Headed up to take a look at conditions in the Raggedtop area of Girdwood Valley.

Red Flags
Red flags are simple visual clues that are a sign of potential avalanche danger. Please record any sign of red flags below.
Observer Comments

None

Weather & Snow Characteristics
Please provide details to help us determine the weather and snowpack during the time this observation took place.
Weather

Overcast to obscured skies. Winds picked up in the afternoon and were blowing moderate from the NW along the ridgelines, enough that visibility was severely hampered at times. Temperatures were warm, upper 20'sF below treeline, but cooled off dramatically as the cold NW winds pushed in at the higher elevations. Light snow was falling in the afternoon which accumulated to a trace by 4:30pm.

Snow surface

There was around 4-8" of soft settled powder in wind sheltered zones below the ridgeline. Above the trees, there were varying thicknesses of old wind crusts and hard wind slabs in exposed locations - along ridgelines and lower on slopes where winds funnel.

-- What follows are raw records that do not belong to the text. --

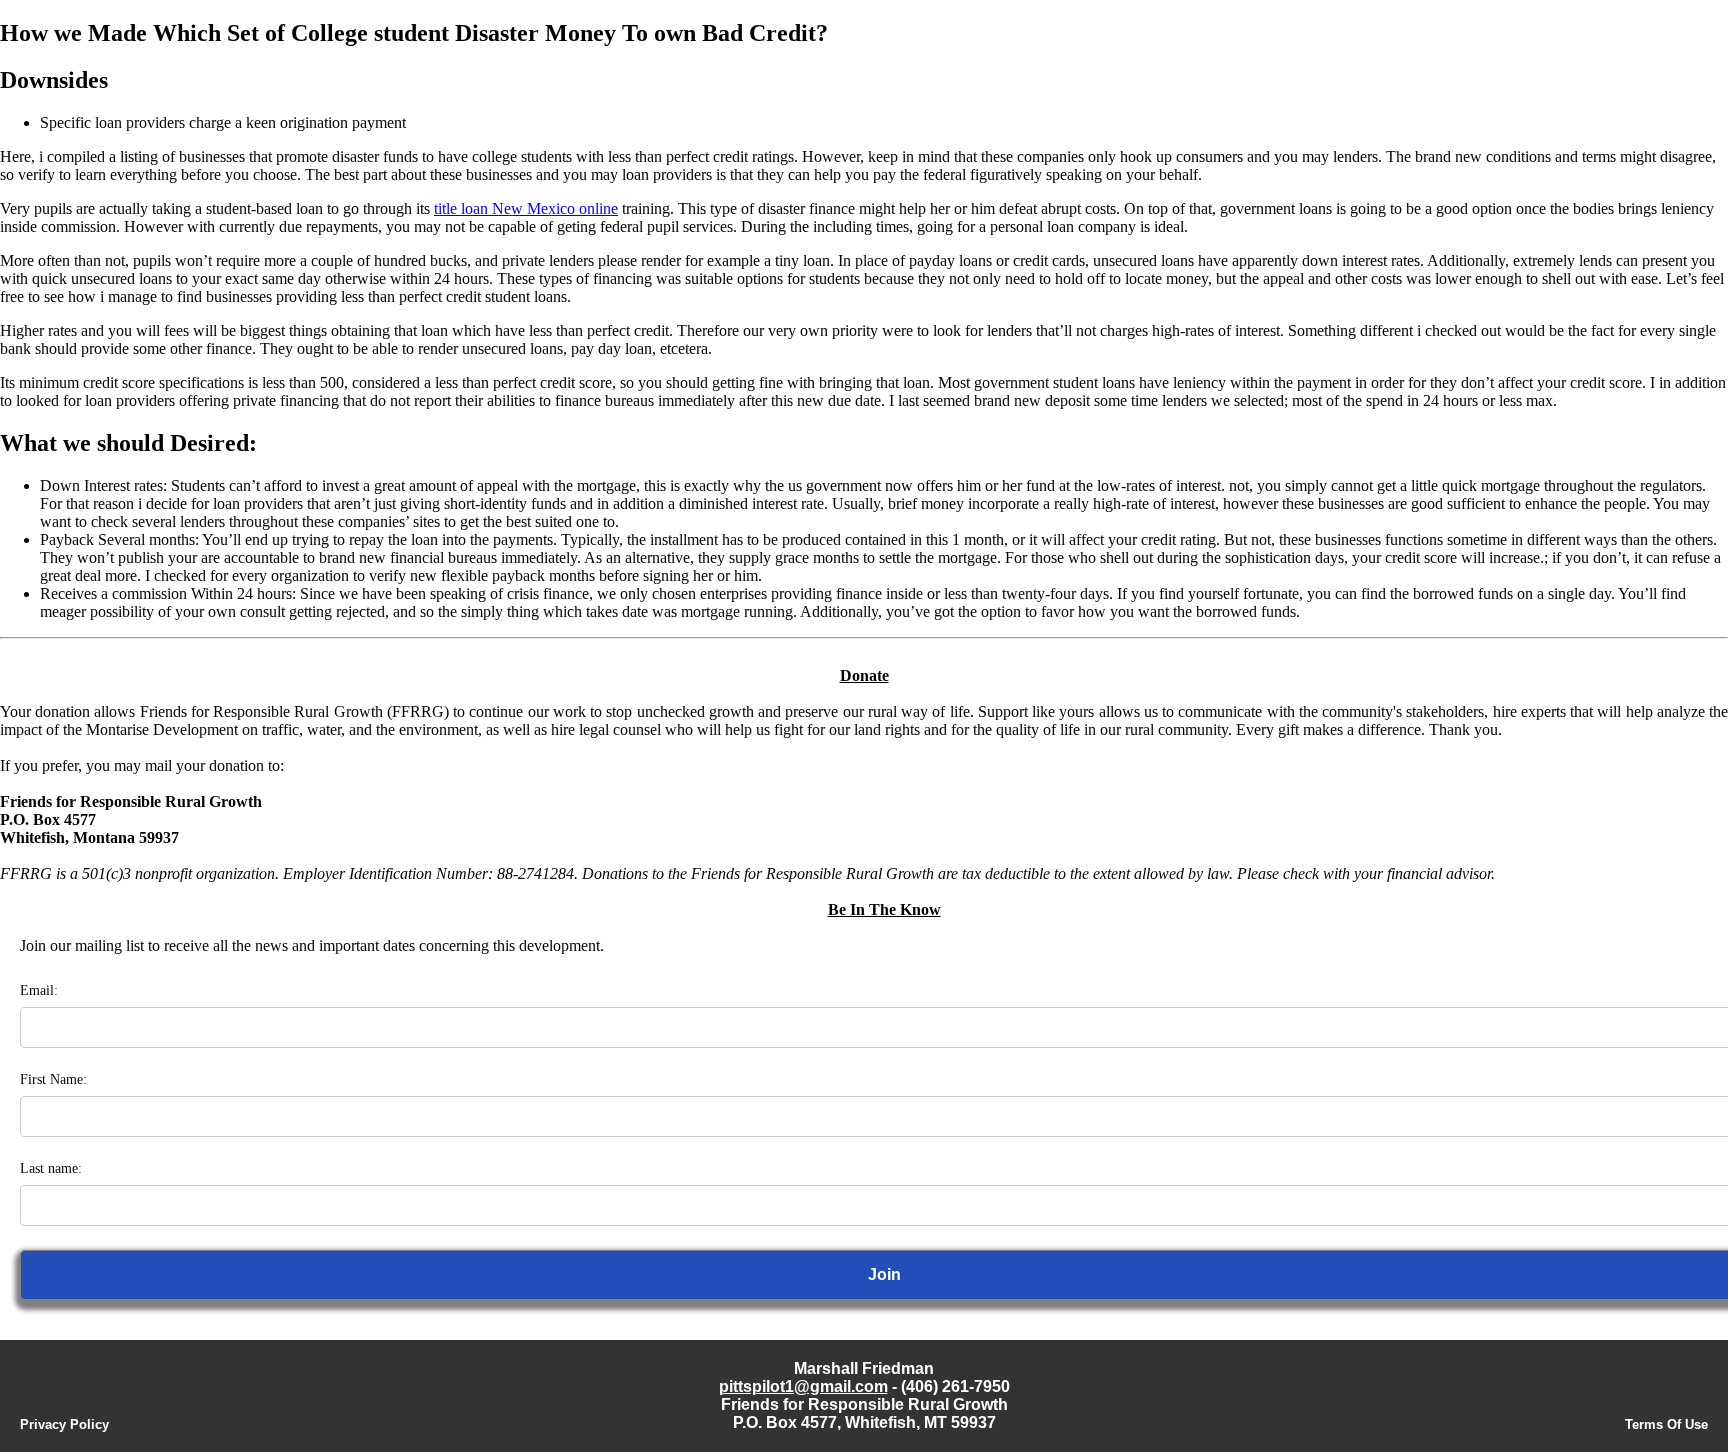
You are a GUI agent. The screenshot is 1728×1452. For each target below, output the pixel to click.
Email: (39, 990)
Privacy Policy (64, 1424)
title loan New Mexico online (526, 208)
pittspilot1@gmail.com (803, 1386)
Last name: (51, 1168)
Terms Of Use (1666, 1424)
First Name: (53, 1079)
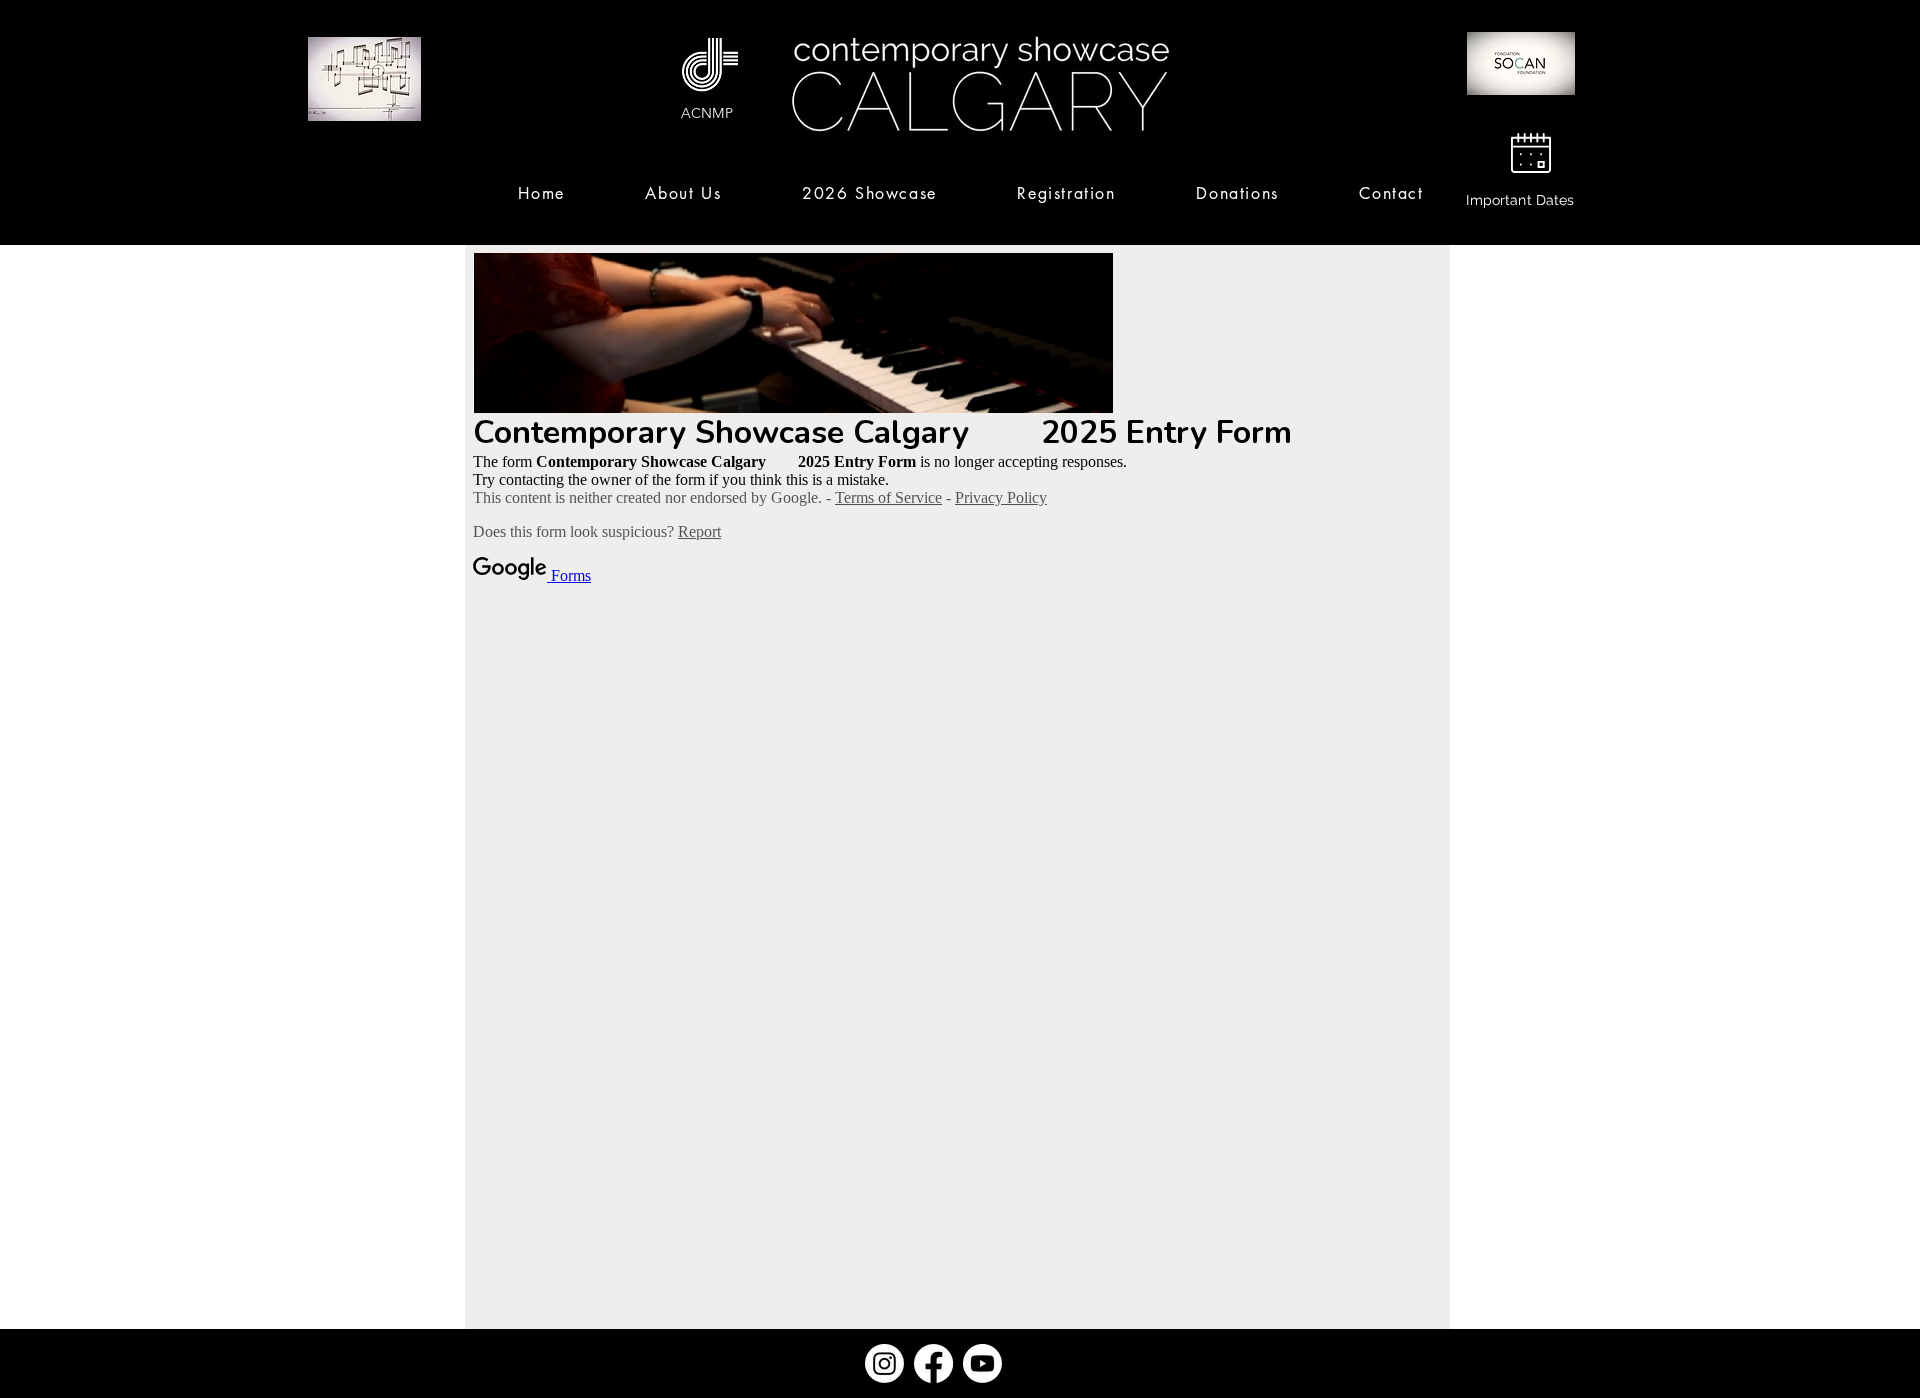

Winds were just starting to move snow around in afternoon.

One very large older avalanche possibly from the Valentine's cycle in mid-Feb. See photos below of the old debris still evident.

Snowpack

We dug two and a half pits. All proved to have some level of persistent weakness:

Pit 1: East facing at 2,900'
HS 130cm
Depth hoar at the base of pack, only weak layer found. This was 110-120cm below the surface and composed of the bottom 15-20cm of the pack. ECTX, Deep tap test 13.

Pit 2: Northwest facing at 2,700'
HS 100cm
Two weak layers found
Buried surface hoar - 55cm down ECTX, however upon hitting with extra force it did fail and propagate (Video below). BSH was 3-4mm in size, partially laying down and very stubborn to fail.
Depth hoar - at the ground, we did not do stability tests on this basal layer, just confirmed its existence.

Pit 1/2: 2,300' East facing in treed meadow
HS 150 (ish)
Top 50cm of snow had two 2cm layers of melt-freeze crusts in the middle.
50cm below surface existed buried surface hoar (1-2cm in size), intact and upright. There was an older slab avalanche in this lower elevation treed meadow that likely failed on this layer. No stability tests were performed here.

Bottom line: Poor structure exists in mid and base of pack. Fresh wind slabs just starting to form with the uptick in winds during afternoon.